• [Goal]
Pick out every line of the entries below that contains the string "Select", and copy each of those lines.

• [Text and element pointing entries]
================================

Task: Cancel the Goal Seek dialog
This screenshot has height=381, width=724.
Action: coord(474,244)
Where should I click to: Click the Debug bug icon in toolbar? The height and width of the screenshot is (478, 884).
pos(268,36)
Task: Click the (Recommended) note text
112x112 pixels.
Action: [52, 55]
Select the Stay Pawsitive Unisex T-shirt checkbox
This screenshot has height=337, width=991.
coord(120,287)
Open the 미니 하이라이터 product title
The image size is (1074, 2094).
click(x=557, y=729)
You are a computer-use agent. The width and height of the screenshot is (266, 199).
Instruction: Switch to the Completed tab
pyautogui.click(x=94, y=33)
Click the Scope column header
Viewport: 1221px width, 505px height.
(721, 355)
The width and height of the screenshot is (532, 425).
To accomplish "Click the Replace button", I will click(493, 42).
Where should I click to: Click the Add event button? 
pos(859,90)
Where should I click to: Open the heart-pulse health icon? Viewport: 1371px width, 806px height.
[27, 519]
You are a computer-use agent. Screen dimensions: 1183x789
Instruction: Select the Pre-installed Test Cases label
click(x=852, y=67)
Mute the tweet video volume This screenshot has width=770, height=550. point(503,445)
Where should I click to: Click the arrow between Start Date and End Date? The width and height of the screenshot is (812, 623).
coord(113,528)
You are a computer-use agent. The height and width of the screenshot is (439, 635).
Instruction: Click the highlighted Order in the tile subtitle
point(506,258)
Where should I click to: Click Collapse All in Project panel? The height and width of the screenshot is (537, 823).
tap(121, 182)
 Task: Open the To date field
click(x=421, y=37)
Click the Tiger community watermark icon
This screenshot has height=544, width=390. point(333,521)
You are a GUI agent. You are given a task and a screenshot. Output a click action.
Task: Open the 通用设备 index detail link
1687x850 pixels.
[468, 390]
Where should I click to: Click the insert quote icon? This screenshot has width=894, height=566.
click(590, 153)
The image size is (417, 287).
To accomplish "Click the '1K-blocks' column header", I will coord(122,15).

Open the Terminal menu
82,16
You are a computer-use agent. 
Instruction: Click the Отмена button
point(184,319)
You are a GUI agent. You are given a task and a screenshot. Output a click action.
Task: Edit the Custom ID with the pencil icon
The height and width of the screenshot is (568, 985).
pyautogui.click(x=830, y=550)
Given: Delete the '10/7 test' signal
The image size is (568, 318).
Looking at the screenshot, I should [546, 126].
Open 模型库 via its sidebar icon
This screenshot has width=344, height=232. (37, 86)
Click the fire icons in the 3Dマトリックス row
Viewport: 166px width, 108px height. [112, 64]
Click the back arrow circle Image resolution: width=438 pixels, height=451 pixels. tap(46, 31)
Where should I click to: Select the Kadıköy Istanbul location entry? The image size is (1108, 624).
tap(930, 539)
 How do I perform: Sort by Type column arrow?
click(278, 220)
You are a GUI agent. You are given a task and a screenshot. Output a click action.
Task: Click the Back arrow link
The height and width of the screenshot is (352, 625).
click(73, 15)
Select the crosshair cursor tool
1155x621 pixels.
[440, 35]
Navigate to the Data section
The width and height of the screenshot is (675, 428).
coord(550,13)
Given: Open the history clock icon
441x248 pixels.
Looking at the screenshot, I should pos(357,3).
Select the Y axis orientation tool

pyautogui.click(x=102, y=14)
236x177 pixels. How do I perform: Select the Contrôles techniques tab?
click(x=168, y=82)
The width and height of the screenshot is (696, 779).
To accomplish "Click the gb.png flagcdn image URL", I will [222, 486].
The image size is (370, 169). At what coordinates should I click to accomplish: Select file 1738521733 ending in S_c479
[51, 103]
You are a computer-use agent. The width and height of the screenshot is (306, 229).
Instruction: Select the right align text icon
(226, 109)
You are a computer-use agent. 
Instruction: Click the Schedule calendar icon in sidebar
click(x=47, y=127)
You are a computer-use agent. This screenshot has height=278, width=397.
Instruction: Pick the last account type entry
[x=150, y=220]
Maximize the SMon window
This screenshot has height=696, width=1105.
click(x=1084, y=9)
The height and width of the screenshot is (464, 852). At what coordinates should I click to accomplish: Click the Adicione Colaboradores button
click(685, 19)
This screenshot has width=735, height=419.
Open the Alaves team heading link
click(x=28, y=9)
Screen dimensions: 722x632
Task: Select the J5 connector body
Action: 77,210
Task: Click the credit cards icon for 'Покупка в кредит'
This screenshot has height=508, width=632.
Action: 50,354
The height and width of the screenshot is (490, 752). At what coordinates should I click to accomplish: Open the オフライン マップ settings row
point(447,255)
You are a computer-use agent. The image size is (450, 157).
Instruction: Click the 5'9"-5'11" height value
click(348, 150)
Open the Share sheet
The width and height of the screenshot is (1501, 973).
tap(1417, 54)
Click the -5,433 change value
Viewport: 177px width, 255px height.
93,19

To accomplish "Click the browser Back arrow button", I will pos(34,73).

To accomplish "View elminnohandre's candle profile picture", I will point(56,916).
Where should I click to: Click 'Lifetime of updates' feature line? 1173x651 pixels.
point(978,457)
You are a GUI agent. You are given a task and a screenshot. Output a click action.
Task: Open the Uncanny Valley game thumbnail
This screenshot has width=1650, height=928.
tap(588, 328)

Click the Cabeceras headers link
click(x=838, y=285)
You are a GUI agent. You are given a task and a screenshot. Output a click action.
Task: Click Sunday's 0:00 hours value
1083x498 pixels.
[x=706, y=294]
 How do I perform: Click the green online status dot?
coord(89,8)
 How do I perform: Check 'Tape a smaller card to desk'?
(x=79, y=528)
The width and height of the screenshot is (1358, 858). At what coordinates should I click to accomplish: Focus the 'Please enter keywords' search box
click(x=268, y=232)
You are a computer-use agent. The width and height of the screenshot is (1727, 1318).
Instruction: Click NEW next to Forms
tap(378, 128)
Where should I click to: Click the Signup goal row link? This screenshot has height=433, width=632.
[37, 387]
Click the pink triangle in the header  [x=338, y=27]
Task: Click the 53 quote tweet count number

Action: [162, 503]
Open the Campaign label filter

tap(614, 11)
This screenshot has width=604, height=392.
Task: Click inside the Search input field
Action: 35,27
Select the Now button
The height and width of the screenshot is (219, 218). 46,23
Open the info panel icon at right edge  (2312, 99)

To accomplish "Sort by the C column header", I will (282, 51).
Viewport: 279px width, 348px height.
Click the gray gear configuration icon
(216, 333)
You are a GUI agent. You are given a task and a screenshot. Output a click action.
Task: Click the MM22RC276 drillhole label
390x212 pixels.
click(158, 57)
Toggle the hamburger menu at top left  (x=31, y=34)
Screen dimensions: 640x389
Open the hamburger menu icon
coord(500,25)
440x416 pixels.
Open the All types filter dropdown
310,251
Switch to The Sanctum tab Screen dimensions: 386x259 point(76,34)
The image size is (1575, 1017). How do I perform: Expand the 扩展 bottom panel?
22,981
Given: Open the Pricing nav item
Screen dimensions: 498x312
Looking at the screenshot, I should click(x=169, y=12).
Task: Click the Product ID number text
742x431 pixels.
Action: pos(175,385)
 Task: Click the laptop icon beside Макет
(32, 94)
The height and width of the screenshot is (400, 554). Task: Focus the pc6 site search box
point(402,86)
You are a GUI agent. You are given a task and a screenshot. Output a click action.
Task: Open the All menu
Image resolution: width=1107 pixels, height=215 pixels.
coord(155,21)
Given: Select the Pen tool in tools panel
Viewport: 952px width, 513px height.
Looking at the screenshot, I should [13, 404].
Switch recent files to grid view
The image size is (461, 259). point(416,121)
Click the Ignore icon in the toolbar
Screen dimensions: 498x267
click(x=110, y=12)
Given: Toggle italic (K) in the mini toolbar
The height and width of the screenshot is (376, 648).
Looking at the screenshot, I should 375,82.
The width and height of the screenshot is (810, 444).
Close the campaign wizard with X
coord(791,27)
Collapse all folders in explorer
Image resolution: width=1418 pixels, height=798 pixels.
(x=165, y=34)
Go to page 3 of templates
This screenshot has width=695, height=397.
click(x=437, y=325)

================================

• [Problem solution]
Select the Stay Pawsitive Unisex T-shirt checkbox
Instruction: Select the Pre-installed Test Cases label
Where should I click to: Select the Kadıköy Istanbul location entry? The image size is (1108, 624).
Select the crosshair cursor tool
Select the Y axis orientation tool
236x177 pixels. How do I perform: Select the Contrôles techniques tab?
The image size is (370, 169). At what coordinates should I click to accomplish: Select file 1738521733 ending in S_c479
Instruction: Select the right align text icon
Task: Select the J5 connector body
Select the Now button
Given: Select the Pen tool in tools panel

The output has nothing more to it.